Growing up I was captivated by massive structures, wondering how they were designed and built. This interest in how things work and fit together likely contributed to my decision to pursue a career in engineering. After graduating, I started an internship with a firm associated with building science - a huge field which combines physics, chemistry, engineering, architecture and metallurgy. Every passing day there is technological advancement in some aspect of our lives and building science is no different. I was primarily responsible for developing human machine interfacing for a building belonging to one of their clients. This was a fascinating role in which I discovered that new generation buildings are well stacked with modern technology and autonomous circuitry, and can be controlled with a small box called a “PLC” - or programmable logic controller. I felt lucky to have the opportunity to learn about these exciting developments “on-the-job”, as this was something that I never learned in school. My studies tended to be more theoretical in nature, so it was incredibly refreshing and interesting to learn how real world problems are being solved in industry today.

Upon completing my masters I had been further exposed to the field of engineering and design, this experience opened my eyes to the vast world of the building science. I joined SMT research and was amazed that building roof leaks can actually be detected way before they start leaking. I have never seen anything like that before and I was excited to learn more. As a working engineer, it is gratifying to have the opportunity to dig down into the physics of the tools we use - nothing makes me happier than finding a new and more efficient way of doing things.

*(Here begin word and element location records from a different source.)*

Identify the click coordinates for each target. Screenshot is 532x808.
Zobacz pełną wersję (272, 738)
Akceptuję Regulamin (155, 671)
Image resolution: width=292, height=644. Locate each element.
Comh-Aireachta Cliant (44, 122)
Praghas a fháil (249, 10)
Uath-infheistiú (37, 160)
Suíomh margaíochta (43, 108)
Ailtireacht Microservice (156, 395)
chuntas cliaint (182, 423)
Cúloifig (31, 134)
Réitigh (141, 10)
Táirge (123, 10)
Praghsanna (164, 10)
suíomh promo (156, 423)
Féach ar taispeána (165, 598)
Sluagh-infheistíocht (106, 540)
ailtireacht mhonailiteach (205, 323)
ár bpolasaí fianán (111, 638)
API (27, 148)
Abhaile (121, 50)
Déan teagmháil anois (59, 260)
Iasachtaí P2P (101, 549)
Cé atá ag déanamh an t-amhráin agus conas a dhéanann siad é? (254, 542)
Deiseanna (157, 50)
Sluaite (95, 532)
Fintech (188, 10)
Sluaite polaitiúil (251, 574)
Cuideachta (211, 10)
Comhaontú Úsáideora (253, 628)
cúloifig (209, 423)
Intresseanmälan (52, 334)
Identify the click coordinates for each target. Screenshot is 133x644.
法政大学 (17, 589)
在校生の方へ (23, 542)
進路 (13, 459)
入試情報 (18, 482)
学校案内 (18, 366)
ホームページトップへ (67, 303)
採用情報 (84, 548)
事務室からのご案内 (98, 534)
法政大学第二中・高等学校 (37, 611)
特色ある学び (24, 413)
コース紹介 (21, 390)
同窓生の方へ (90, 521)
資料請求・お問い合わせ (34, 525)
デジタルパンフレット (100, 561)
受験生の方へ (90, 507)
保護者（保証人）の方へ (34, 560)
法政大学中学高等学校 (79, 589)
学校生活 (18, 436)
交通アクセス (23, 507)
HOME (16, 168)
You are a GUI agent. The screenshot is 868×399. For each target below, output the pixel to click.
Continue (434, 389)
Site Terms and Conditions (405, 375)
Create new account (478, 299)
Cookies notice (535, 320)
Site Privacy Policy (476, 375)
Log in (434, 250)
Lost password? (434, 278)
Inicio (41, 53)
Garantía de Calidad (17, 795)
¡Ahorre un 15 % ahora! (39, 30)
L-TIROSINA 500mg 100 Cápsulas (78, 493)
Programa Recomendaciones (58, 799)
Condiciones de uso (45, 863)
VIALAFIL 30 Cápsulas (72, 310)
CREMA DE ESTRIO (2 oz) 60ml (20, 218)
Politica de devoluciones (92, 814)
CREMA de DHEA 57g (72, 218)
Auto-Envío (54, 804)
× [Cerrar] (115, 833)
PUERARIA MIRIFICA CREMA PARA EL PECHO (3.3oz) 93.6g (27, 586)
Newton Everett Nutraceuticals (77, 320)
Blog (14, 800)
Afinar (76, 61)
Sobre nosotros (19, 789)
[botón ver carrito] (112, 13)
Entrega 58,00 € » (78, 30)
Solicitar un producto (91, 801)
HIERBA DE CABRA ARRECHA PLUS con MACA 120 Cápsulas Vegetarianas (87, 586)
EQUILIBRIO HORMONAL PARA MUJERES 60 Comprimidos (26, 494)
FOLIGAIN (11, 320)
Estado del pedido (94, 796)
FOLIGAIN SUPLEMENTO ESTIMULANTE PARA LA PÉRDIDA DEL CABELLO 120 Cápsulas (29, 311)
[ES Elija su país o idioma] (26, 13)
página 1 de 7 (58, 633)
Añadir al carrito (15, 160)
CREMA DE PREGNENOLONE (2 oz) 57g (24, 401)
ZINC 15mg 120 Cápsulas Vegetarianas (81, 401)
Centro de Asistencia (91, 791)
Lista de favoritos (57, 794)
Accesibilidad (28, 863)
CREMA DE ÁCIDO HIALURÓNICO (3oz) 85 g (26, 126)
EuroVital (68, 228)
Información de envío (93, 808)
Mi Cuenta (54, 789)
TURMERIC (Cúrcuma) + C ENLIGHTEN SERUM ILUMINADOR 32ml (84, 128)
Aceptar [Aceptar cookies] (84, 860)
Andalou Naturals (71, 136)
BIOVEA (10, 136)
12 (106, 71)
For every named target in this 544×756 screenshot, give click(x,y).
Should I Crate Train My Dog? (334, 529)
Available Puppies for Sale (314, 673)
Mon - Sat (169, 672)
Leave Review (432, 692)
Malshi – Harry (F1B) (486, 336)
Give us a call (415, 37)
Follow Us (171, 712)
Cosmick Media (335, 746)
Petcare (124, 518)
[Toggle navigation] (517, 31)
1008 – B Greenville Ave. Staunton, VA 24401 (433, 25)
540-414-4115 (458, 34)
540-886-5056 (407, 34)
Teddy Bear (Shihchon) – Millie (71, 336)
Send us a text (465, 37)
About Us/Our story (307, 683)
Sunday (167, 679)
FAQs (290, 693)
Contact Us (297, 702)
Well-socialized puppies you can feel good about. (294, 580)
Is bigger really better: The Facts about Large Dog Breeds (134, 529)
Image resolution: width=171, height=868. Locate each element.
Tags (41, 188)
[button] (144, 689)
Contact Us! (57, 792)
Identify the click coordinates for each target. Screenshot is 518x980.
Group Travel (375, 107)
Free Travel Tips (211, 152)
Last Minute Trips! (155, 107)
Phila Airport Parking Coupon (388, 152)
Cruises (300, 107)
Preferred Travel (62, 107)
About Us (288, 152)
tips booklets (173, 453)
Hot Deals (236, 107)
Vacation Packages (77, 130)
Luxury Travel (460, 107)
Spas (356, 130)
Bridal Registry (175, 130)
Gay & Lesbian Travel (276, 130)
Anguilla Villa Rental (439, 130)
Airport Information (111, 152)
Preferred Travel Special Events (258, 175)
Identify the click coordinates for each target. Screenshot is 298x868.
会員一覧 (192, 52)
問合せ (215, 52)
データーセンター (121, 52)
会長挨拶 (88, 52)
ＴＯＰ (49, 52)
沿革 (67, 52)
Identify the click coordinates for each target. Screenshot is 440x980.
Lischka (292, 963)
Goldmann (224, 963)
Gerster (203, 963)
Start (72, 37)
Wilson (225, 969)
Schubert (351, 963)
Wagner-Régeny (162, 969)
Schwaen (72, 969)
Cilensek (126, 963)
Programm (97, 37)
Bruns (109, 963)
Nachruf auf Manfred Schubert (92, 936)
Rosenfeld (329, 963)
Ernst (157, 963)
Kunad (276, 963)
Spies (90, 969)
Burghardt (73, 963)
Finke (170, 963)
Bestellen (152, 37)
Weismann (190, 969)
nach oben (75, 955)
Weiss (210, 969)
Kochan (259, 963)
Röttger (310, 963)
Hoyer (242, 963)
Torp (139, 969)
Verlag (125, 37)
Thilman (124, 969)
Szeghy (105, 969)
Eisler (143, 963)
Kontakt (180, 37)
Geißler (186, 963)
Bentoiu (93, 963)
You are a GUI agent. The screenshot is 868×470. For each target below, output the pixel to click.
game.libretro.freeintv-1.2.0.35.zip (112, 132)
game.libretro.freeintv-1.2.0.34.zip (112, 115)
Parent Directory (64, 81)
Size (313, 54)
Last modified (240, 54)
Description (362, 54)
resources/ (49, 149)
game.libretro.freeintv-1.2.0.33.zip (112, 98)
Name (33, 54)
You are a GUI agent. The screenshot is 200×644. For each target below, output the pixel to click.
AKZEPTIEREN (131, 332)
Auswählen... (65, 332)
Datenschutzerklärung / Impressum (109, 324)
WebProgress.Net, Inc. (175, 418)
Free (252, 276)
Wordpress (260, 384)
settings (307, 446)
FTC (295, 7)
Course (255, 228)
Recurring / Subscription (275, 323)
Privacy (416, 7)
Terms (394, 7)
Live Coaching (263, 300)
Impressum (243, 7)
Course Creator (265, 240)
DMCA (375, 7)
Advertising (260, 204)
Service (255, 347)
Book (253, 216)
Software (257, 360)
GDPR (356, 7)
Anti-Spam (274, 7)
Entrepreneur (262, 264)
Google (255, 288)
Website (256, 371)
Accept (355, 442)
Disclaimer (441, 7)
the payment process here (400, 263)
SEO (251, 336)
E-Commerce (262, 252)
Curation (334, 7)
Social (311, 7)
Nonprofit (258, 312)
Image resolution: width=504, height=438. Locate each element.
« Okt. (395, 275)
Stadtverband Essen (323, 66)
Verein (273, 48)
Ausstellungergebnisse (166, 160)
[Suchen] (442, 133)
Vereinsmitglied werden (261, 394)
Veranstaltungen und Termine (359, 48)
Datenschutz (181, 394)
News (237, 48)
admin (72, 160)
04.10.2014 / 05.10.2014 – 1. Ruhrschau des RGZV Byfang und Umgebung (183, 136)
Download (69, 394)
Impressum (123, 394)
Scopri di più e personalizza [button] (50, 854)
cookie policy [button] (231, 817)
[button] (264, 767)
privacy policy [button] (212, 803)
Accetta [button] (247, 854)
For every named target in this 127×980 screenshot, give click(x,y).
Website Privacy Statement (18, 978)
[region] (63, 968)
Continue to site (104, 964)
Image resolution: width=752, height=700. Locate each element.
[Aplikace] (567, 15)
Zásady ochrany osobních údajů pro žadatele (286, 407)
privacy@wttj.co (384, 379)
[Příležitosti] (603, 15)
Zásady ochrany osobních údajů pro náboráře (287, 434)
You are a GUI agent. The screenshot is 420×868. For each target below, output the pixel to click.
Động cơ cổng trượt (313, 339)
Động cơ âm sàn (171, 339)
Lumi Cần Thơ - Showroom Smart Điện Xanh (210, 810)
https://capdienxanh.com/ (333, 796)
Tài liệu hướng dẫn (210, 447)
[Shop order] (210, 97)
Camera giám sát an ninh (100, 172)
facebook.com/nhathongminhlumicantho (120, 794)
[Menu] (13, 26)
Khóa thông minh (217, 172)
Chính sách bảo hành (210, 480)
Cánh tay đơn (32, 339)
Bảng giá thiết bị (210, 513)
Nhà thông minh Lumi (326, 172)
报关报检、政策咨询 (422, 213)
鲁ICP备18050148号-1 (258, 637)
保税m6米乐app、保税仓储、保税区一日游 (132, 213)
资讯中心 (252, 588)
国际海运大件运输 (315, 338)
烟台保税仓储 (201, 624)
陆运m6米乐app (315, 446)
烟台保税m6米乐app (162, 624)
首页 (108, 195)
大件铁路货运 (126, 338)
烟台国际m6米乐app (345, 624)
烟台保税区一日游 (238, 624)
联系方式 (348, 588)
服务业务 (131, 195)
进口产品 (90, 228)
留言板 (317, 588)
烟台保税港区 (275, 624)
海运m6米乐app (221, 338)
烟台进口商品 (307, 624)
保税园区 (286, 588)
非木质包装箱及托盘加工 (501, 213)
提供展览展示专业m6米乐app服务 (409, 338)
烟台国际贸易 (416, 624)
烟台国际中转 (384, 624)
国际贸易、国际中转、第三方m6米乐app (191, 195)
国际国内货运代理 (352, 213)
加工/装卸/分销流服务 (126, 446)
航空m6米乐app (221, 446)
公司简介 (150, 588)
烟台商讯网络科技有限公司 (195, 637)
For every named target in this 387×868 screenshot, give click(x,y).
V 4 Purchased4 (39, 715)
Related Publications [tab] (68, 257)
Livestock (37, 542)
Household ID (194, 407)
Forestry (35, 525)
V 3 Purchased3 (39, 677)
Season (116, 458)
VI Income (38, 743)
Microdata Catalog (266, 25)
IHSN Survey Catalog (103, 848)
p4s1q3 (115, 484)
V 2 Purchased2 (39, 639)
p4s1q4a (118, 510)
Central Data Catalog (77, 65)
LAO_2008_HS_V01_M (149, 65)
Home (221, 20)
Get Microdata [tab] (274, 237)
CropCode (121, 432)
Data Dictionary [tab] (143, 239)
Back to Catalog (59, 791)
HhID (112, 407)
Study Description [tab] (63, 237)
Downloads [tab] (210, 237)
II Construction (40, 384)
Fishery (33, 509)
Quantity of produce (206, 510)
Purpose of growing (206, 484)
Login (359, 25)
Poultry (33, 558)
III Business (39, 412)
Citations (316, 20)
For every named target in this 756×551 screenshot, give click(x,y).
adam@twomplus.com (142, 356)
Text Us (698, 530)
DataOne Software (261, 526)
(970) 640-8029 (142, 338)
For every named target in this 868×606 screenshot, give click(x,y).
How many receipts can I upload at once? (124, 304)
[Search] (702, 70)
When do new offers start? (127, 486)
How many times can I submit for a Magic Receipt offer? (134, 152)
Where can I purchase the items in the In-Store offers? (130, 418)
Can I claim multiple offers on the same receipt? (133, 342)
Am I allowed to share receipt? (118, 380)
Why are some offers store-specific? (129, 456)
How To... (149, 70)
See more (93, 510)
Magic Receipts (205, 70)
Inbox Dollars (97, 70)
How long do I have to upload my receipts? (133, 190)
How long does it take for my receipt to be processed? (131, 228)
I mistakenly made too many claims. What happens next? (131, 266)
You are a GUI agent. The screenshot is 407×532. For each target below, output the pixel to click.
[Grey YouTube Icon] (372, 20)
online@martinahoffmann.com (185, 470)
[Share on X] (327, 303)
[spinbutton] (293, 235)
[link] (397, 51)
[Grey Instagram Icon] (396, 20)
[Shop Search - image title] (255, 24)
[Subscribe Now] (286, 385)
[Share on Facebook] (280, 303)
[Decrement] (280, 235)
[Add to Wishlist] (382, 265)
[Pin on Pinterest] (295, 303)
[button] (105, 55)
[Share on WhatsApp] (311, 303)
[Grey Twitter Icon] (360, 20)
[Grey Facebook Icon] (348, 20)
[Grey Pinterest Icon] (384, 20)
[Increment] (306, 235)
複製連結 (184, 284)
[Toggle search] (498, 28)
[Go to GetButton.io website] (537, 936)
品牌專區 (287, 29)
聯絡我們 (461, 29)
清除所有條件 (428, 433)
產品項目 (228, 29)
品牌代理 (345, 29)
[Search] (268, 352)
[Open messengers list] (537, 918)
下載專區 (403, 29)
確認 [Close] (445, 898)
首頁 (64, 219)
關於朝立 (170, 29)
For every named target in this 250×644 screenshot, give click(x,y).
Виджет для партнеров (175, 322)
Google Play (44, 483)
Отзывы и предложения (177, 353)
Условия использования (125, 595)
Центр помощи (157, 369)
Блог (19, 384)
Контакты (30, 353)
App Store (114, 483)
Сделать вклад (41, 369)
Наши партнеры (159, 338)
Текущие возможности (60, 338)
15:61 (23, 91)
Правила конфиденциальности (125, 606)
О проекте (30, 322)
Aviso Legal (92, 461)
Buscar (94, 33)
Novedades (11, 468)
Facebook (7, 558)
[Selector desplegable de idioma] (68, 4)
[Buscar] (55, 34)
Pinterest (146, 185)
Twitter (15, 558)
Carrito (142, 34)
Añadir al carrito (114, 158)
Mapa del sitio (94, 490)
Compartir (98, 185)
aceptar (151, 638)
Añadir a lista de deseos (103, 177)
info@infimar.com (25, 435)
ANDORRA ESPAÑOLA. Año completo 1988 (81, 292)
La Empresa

While my studies prepared me well for programming circuit boards and designing products, I was less familiar with the necessity of sourcing components. It will surprise none of you to read that I soon ran into problems with the global chip shortage in the market of electronics. SMT’s custom sensors and data-loggers are built to be flexible in terms of their application, which requires sourcing components that play well with other. We have radio module that is used to communicate wirelessly for several distance nodes, it turned out to be discontinued by the manufacturer. This could have been a major setback had SMT not prepared mitigation strategies for this kind of supply chain issue. I was ably to draw on my own experience and learn from colleagues about how to find alternatives. Of course, this meant also thinking about the cost of components, lead times, and many other production logistics that can often escape the mind of a designer.

Being well organised is very important when you are studying, however this is nothing compared to the requirements of being part of an engineering department. Not only do I personally need to keep my own work-space and documentation organised, but I must also be aware that I am part of a larger department and company, and my work contributes to greater goals. In practice, I found that this means labelling documents in a consistent manner, uploading them to the correct place, and keeping in the loop with my colleagues through stand-up meetings. In college I was part of many group projects, however these are usually short-term and focussed. In my on the job learning, I have found that it takes a focussed effort to stay organised over the long term - the payoff is that I am able to access my past work easily, and department-wide efforts move along much more smoothly.

Overall, the main thing I have learned is that it is an engineer’s job to never stop learning. There are always new developments in industry, new techniques, and new skills that one can acquire. I am very thankful for the excellent education I received in my undergraduate and masters, they gave me the theory and training to enter into the work-place, where I now study at the university of life!